There are so many other things I loved about Fire Island, like it’s smart skewering of gay dating culture’s “No fats, No fems, No Asians” ethos, and the class segregation that happens in queer social scenes. I thought it was brilliant to use “Time works differently on Fire Island” to explain how an entire relationship could develop in a week’s vacation. I loved the idea of a group of working class queers building family and traditions together.

Click for cuteness

I adored the secondary characters, and my main critique was that we don’t see much of Max, the only Black and only fat character in the movie. Max is based on dour Mary, who is my favorite of the Bennet sisters. Mary needs her own movie, and so does Max! There’s a great moment where Max accidentally gets high at a club and falls for his own reflection, but I wanted more.

I would have loved to see a movie with so much sex do a deep dive on a buttoned up character like Mary. I also wanted more Margaret Cho, but that’s just because…she’s Margaret Cho. Who could get enough of that?
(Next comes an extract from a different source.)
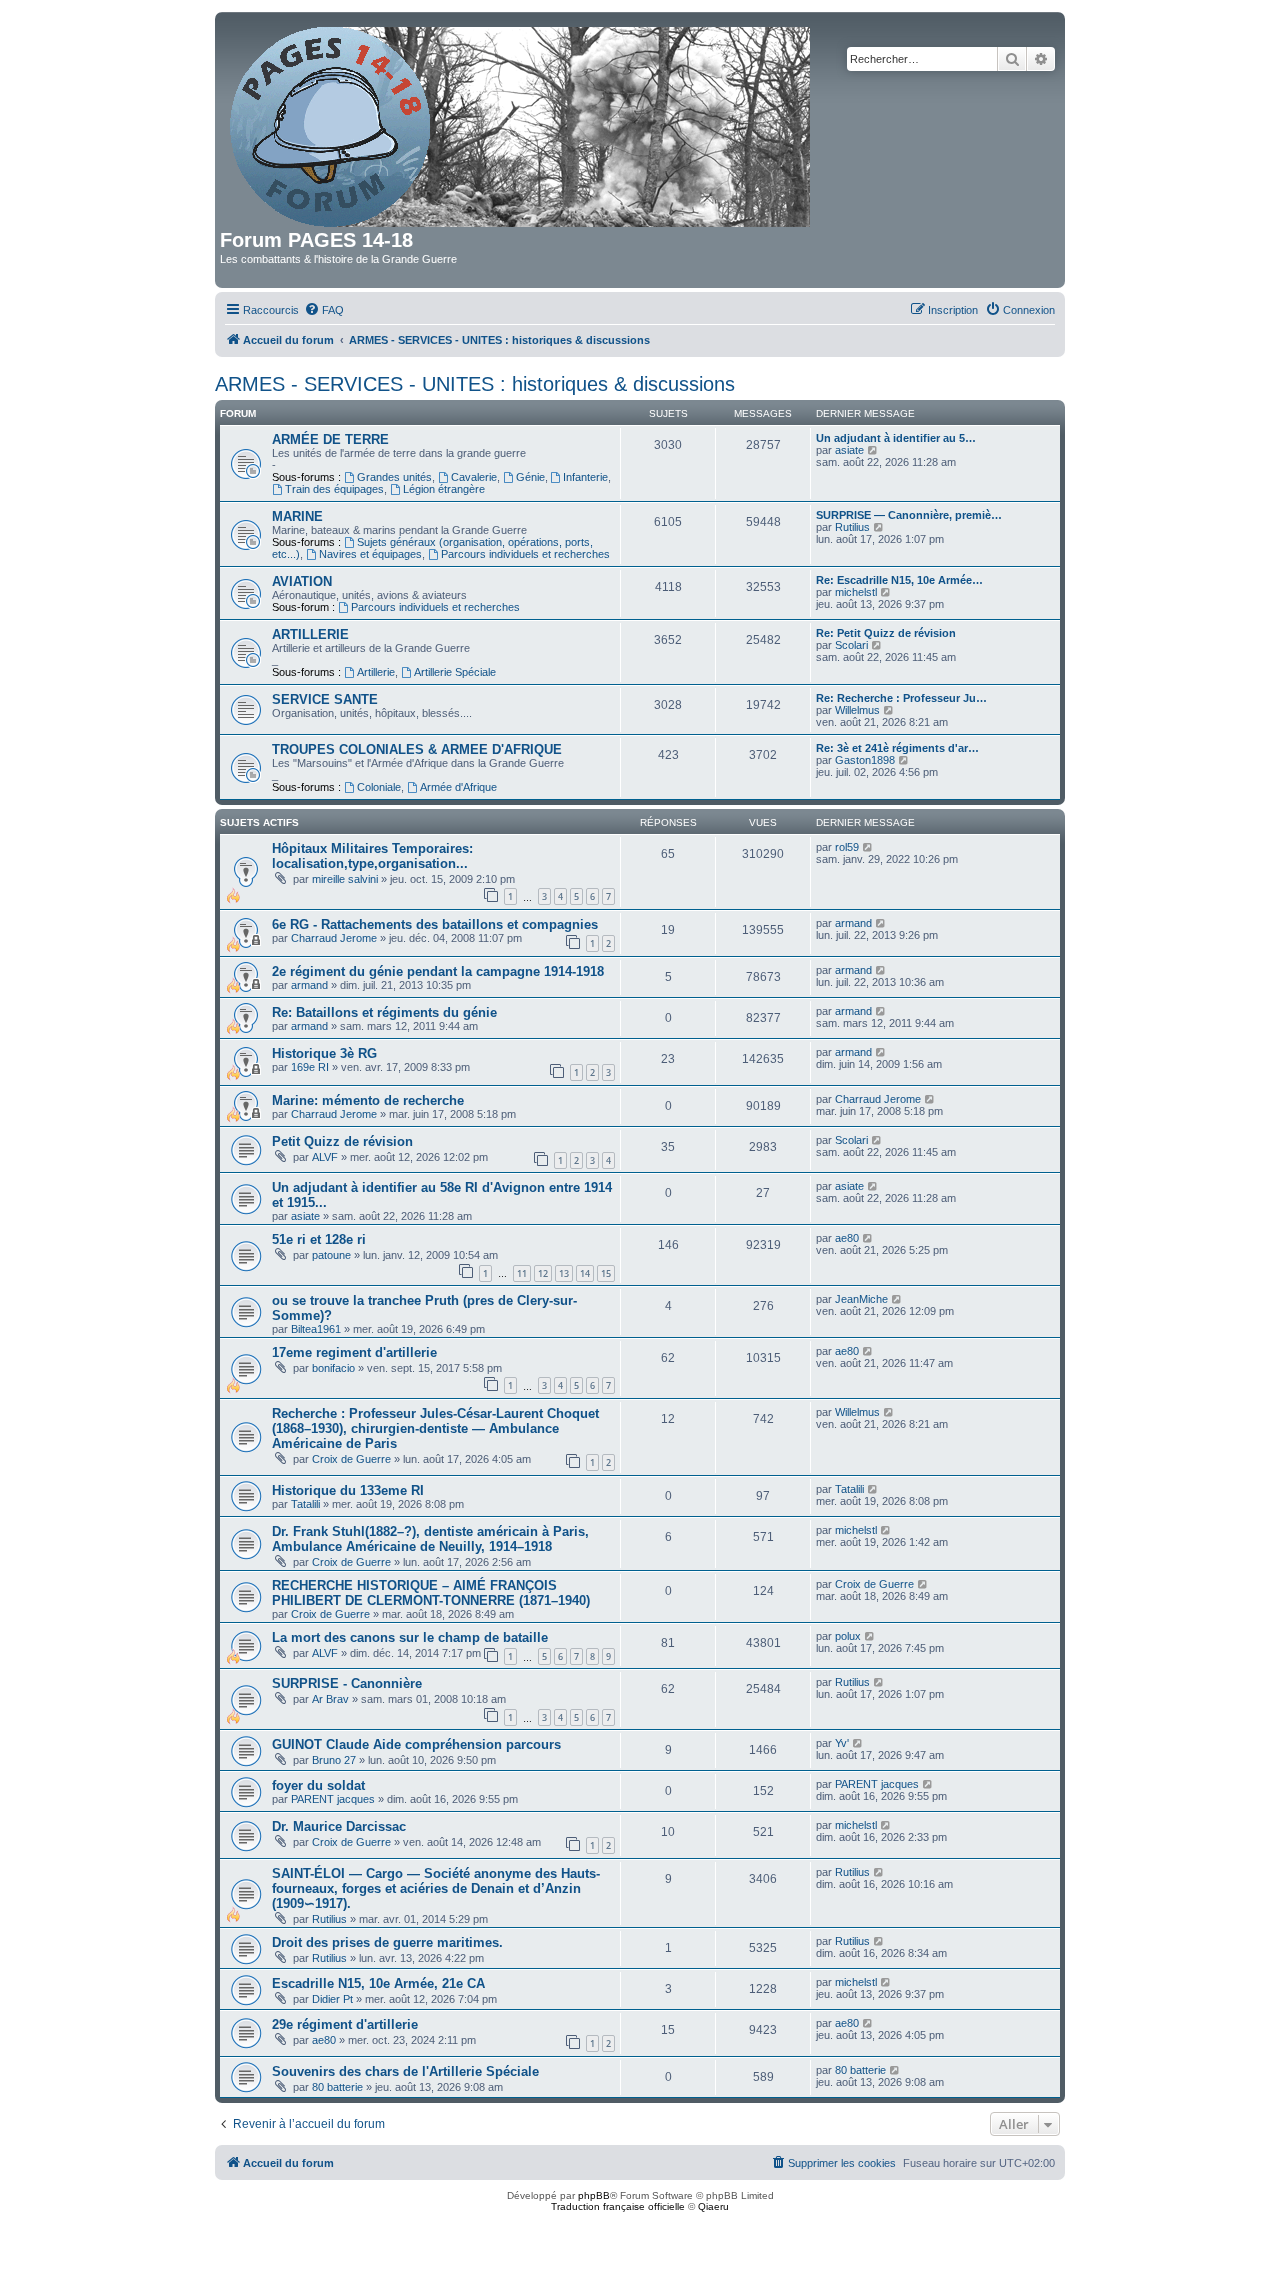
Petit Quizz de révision (342, 1141)
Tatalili (305, 1504)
She kills her scenes though, offering helpful advice like “Everybody should fuck on Fire Island…[which for Howie means] vanilla sex with the man of your dreams.”

Is it sacreligious to say that Fire Island might topple Clueless from its perch as my favorite modern Austen interpretation? I don’t know, y’all. It was pretty damn fantastic, and blissfully free of borderline incest vibes. As a fan of the other gay beach spot, Provincetown, I have no idea how accurate Fire Island’s depiction is. Still, this movie made my belly hurt from laughing, hooked me with a love story I’m still thinking about, and gave me vacation vibes without ever making me leave my house. I highly recommend it.